TAXI TÉHÉRAN (Jafar Panahi, IRAN, 2015, 87min) :


« Je suis un cinéaste. Je ne peux rien faire d’autre que réaliser des films. Le cinéma est ma manière de m’exprimer et ce qui donne un sens à ma vie. Rien ne peut m’empêcher de faire des films, et lorsque je me retrouve acculé, malgré toutes les contraintes la nécessité de créer devient encore plus pressante. Le cinéma comme art est ce qui m’importe le plus. C’est pourquoi je dois continuer à filmer quelles que soient les circonstances, pour respecter ce en quoi je crois et me sentir vivant.» déclare avec force Jafar Panahi.


Taxi Téhéran, se révèle un courageux projet filmique qui illustre parfaitement cette déclaration de foi initiale, à travers ce nouvel acte de désobéissance d’un réalisateur interdit de filmer et assigné à résidence dans son pays. Un portrait documentaire et fictionnel de la société iranienne brave et moderne, malgré le joug islamique, ainsi que la propre situation personnelle de ce cinéaste « maudit » par la Haute Instance du cinéma, considérant les films de Jafar Panahi comme non diffusables…


Ce véritable long métrage clandestin révèle une fois de plus toute l’intelligence de la mise en scène de Jafar Panahi. Le réalisateur qui contourne les interdictions pour poursuivre son œuvre de cinématographe se glisse dans la peau d’un chauffeur de taxi, et installe un dispositif astucieux au cœur de l’habitacle de l’automobile. En plein cœur des rues mouvementées de la capitale de l’Iran, le réalisateur profite de ses escapades pour décliner avec un sens du burlesque, du cynisme et parfois une certaine gravité, tous les maux de la population de Téhéran. À l’aide de multiples situations captées avec par le quadrillage du cadre et croquées par de petites « caméras DV- Stylo », le cinéaste dresse un portrait des téhéranais.es et l’évolution de sa civilisation. Par le bais de ces séquences aux tons divers mais bien d’aujourd’hui, il livre également un formidable hommage au pouvoir du cinéma qui saisit le réel dans ce qu’il y a de plus sensible, quel que soit le prix ou l’illusion.

----------------

• _CONSIGNE_:
Répondez à ces questions d'après le texte sur Taxi Téhéran :
1. Quelle est la durée du film ?
2. D'après la déclaration de Jafar Panahi, quelle est sa manière de s'exprimer ?
3. Dans la peau de qui le réalisateur se glisse-t-il ?

• _DONNÉES AFFICHÉES_:
----------------

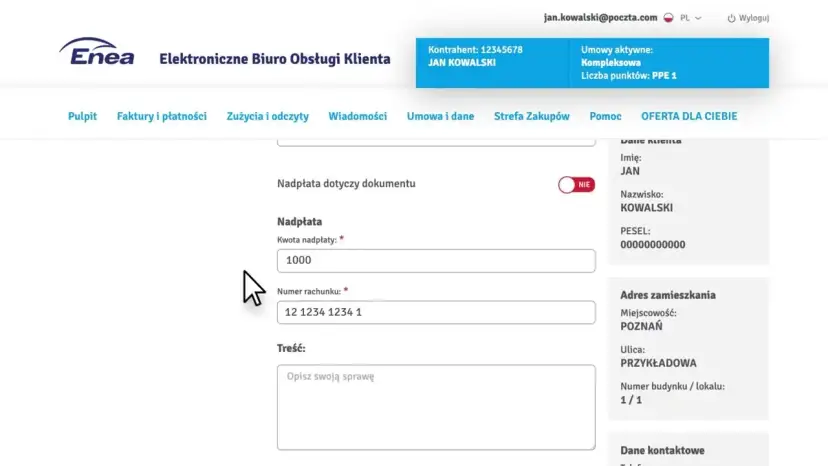
Task: Open Zużycia i odczyty section
Action: pos(267,116)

----------------

• _RÉPONSE_:
1. 87 minutes.
2. Le cinéma.
3. Celle d'un chauffeur de taxi.